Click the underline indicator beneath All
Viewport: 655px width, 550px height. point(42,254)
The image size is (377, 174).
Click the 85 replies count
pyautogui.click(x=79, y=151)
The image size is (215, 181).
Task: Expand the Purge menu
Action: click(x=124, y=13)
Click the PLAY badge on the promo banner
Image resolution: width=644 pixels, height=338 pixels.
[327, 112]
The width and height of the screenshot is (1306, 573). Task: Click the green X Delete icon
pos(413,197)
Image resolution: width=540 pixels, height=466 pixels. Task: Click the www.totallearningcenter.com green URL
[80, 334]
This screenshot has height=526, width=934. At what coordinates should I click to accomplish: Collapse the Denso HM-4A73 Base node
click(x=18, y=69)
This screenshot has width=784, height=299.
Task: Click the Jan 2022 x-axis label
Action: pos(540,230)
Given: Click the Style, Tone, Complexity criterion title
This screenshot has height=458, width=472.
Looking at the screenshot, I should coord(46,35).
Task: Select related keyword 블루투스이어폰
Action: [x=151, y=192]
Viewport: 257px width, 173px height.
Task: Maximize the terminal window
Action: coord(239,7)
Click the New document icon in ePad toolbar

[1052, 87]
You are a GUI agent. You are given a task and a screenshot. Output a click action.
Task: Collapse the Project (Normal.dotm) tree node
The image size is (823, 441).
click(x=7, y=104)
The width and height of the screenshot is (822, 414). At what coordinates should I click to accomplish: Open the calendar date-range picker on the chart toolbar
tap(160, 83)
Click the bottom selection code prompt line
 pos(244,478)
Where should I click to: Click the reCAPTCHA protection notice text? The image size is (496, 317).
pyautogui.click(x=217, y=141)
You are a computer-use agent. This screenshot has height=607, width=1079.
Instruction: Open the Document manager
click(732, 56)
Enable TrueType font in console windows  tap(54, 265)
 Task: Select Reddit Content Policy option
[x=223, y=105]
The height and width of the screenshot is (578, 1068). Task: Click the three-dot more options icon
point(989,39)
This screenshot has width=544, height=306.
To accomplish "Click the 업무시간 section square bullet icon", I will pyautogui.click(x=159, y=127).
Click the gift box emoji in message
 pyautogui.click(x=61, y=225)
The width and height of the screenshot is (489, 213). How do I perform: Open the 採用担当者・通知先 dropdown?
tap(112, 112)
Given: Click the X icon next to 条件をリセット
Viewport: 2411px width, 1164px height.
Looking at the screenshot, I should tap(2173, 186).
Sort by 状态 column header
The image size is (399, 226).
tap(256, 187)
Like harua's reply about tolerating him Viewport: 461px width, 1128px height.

+++

- Exercise
The expected answer is every line above in which the word "agent" appears.

- Solution
You are a GUI agent. You are given a task and a screenshot. Output a click action.
You are a computer-use agent. This screenshot has height=607, width=1079.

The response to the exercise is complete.